In der QoS-Architektur haben Voice und Video unterschiedliche Queueing-Strategien. Voice läuft typischerweise in einer Low-Latency Queue (LLQ) und muss strikt limitiert werden, damit sie nicht andere Klassen verdrängt. Video gehört in eine gewichtete Echtzeitklasse, die Mindestbandbreite bekommt, aber keine absolute Priorität. Daraus folgt: Auch die Delay Budgets pro Klasse unterscheiden sich. Voice erhält die strengsten Queue-Delay Ziele; Video erhält stabile, aber etwas großzügigere Ziele, weil Bandbreite und Burstiness höher sind.

Failure Patterns: Warum Budgets reißen – und wie man die Ursache domänenscharf findet

Budgetüberschreitungen sind selten „mysteriös“. Meist lassen sie sich einem wiederkehrenden Muster zuordnen: Congestion an einem nicht abgedeckten Engpass, fehlendes Shaping am WAN-Edge, Mikrobursts in Aggregation, zu große Buffers (Bufferbloat), Overlay-Markings, die im Tunnel verschwinden, oder Failover auf einen Pfad mit schlechteren Eigenschaften. Ein gutes Budgetmodell hilft dabei, nicht nur zu sehen, dass Latenz steigt, sondern wo und warum.

Pragmatische Vorgehensweise: So definiert man End-to-End Targets ohne „Zahlenspiel“

Telcos, die Latenzbudgets erfolgreich etablieren, gehen pragmatisch vor: Sie definieren zuerst den Service und die Messstrecke (Edge-to-Edge, Standort-zu-Cloud, In-Domain). Dann messen sie die fixe Grundlatenz im Normalpfad. Anschließend reservieren sie ein kontrollierbares Budget für Queueing, getrennt pro Klasse. Danach werden die kritischen Engpässe identifiziert und QoS so platziert, dass genau dort Queueing kontrolliert wird (Shaping am Edge, HQoS im Access, konsistente Queue-Limits). Schließlich werden SLOs in Perzentilen formuliert und mit Fehlerbudgets hinterlegt, sodass Betrieb und Change-Management realistisch bleiben.

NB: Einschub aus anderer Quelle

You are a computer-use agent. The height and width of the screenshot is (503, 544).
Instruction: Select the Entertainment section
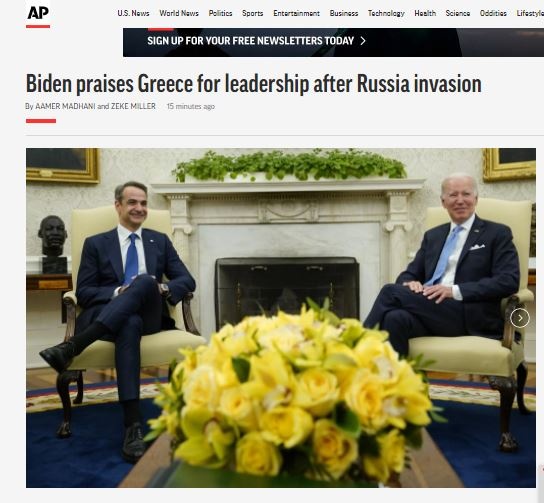[296, 13]
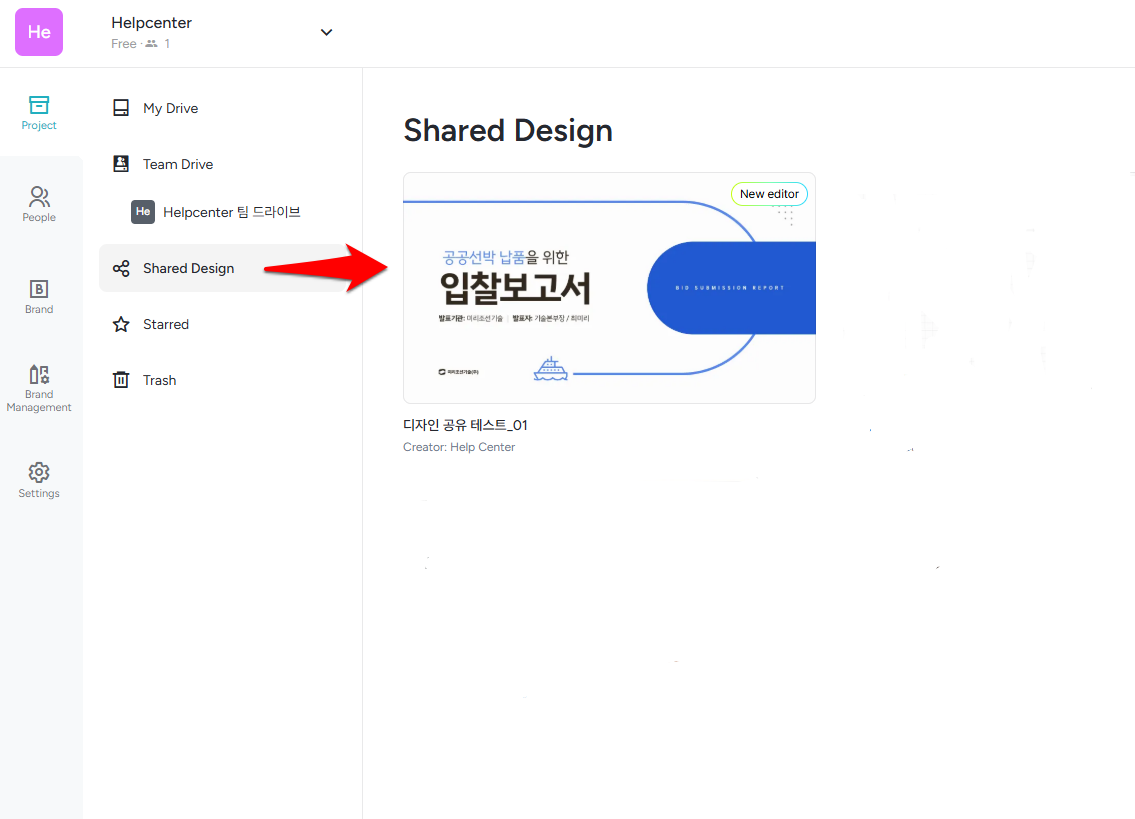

Rezertifizierung: Budgets müssen mit dem Netz wachsen

Latenzbudgets sind kein einmaliges Projekt. Traffic-Profile ändern sich, Plattformen wechseln, Pfade werden optimiert, und neue Dienste kommen hinzu. Deshalb sollten Telcos Budgets regelmäßig rezertifizieren: Stimmen die Mappings und Trust Boundaries noch? Entspricht die Queueing-Strategie dem aktuellen Traffic? Haben Failover-Pfade ausreichend Headroom? Und sind die Messmethoden stabil geblieben? Eine rezertifizierte Budgetlogik verhindert, dass „historisch gewachsene“ Annahmen zu wiederkehrenden Qualitätsproblemen führen.